My name is Tim Wackel, thanks for watching.
7 thoughts on “MythBusters Prospecting Techniques”
Erik Gillespie says:
I’ve had mixed results with that opening but I’m definitely curious to see what you’d recommend instead of the “can you tell me who the person is in charge of…?”
Warming up to the gatekeeper/receptionist/whoever picks up the phone is definitely the most important first step in breaking through, but I’ve got to believe they’ve already heard it all before. I can usually sense them rolling their eyes. Would love to hear some fresh ideas on getting over that first speed bump!
Cheryl Linney says:
I love your Mythbusters and your absolutely correct in that there is a lot of advice out there that I wouldn’t use – salesy is a thing of the past!
Can you give some examples of great greetings incorporating the overview. When I think about what we offer and our point of difference, it’s so hard to put in a short greeting, not to mention it’s still touting what we do and not how we can help you.
Curious to hear some examples, thanks so much!
Cheryl Linney says:
Tim, thank you so much for addressing this subject, it’s very needful – can you give some examples of greetings that will address how to help the prospect vs. “”what we do” or “features and benefits”?
Al Lawrence says:
My response when sales people call with that alternative ending is “neither works for me. Fax/email/mail me info and I might call you”

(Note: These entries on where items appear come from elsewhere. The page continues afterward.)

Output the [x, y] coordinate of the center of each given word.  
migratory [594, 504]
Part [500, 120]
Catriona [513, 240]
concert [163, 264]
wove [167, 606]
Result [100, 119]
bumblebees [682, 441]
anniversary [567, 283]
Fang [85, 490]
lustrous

I mean, trying to wiggle me into a corner to make a choice deserves a hard stall, right?
Robert Lehrer says:
I have the same question to Tim that most of you asked; what would he say/ask to learn who the person who handles ___ at this company? Considering it’s been 6+ weeks and Tim hasn’t responded to any of your questions, I assume that either he has no better suggestion or he’s just not paying attention to his readers’ comments. For a man teaching sales skills, this seems odd.
Tim Wackel says:
Hey Robert – thanks for the question! Here are my thoughts on how to handle this situation:
#1. check the target company website to learn as much as you can about the org chart – perhaps I can make an educated guess from this info alone
#2. take a look at the target company’s LinkedIn profile… see if I have any 1st or 2nd degree connections at that company who would be willing to share insights
#3. still using LinkedIn, do I know anyone outside of the target company who has a connection inside of the target company
Bottom line – for me to be successful I have to demonstrate that I’ve done some work upfront… that I’ve made an effort. Calling the receptionist cold has seldom been a good strategy or investment of time for me.
Regarding the delay in replying to comments – I am sorry and will try to do a better job. This post is now almost 2 months old (and I’m posting almost 4 times week)… so it’s challenging to keep up with older comments. Will work on keep these old posts fresh!